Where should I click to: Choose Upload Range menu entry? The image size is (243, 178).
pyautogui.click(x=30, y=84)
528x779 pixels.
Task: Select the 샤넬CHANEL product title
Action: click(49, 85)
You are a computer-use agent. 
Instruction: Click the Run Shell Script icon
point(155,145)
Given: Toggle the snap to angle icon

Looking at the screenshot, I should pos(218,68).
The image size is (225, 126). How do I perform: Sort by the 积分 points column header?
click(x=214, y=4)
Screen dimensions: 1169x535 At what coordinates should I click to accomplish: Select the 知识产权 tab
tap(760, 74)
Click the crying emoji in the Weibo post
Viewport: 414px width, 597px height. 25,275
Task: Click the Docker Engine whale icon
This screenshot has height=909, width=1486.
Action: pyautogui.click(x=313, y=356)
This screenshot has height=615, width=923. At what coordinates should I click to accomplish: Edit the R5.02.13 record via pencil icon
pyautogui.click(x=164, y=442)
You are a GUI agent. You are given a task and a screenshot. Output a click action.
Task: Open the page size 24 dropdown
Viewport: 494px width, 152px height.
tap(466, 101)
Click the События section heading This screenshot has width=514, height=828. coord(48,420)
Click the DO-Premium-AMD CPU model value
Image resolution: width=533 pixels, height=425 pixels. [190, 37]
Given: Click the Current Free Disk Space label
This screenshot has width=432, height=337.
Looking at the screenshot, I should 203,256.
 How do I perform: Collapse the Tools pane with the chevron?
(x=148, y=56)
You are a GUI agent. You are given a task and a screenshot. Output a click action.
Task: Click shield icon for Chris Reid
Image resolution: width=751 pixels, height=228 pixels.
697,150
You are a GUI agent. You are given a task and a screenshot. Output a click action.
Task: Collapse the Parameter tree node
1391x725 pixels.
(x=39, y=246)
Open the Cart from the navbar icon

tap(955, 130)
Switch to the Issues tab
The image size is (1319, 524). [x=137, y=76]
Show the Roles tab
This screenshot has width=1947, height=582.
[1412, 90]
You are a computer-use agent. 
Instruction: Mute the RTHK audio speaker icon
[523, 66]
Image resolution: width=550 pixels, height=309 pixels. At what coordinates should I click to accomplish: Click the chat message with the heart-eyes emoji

---*---

Task to carry out: Return the whole listing above verbatim.

Task answer:
Where should I click to: Choose Upload Range menu entry? The image size is (243, 178).
pyautogui.click(x=30, y=84)
528x779 pixels.
Task: Select the 샤넬CHANEL product title
Action: click(49, 85)
You are a computer-use agent. 
Instruction: Click the Run Shell Script icon
point(155,145)
Given: Toggle the snap to angle icon

Looking at the screenshot, I should pos(218,68).
The image size is (225, 126). How do I perform: Sort by the 积分 points column header?
click(x=214, y=4)
Screen dimensions: 1169x535 At what coordinates should I click to accomplish: Select the 知识产权 tab
tap(760, 74)
Click the crying emoji in the Weibo post
Viewport: 414px width, 597px height. 25,275
Task: Click the Docker Engine whale icon
This screenshot has height=909, width=1486.
Action: pyautogui.click(x=313, y=356)
This screenshot has height=615, width=923. At what coordinates should I click to accomplish: Edit the R5.02.13 record via pencil icon
pyautogui.click(x=164, y=442)
You are a GUI agent. You are given a task and a screenshot. Output a click action.
Task: Open the page size 24 dropdown
Viewport: 494px width, 152px height.
tap(466, 101)
Click the События section heading This screenshot has width=514, height=828. coord(48,420)
Click the DO-Premium-AMD CPU model value
Image resolution: width=533 pixels, height=425 pixels. [190, 37]
Given: Click the Current Free Disk Space label
This screenshot has width=432, height=337.
Looking at the screenshot, I should 203,256.
 How do I perform: Collapse the Tools pane with the chevron?
(x=148, y=56)
You are a GUI agent. You are given a task and a screenshot. Output a click action.
Task: Click shield icon for Chris Reid
Image resolution: width=751 pixels, height=228 pixels.
697,150
You are a GUI agent. You are given a task and a screenshot. Output a click action.
Task: Collapse the Parameter tree node
1391x725 pixels.
(x=39, y=246)
Open the Cart from the navbar icon

tap(955, 130)
Switch to the Issues tab
The image size is (1319, 524). [x=137, y=76]
Show the Roles tab
This screenshot has width=1947, height=582.
[1412, 90]
You are a computer-use agent. 
Instruction: Mute the RTHK audio speaker icon
[523, 66]
Image resolution: width=550 pixels, height=309 pixels. At what coordinates should I click to accomplish: Click the chat message with the heart-eyes emoji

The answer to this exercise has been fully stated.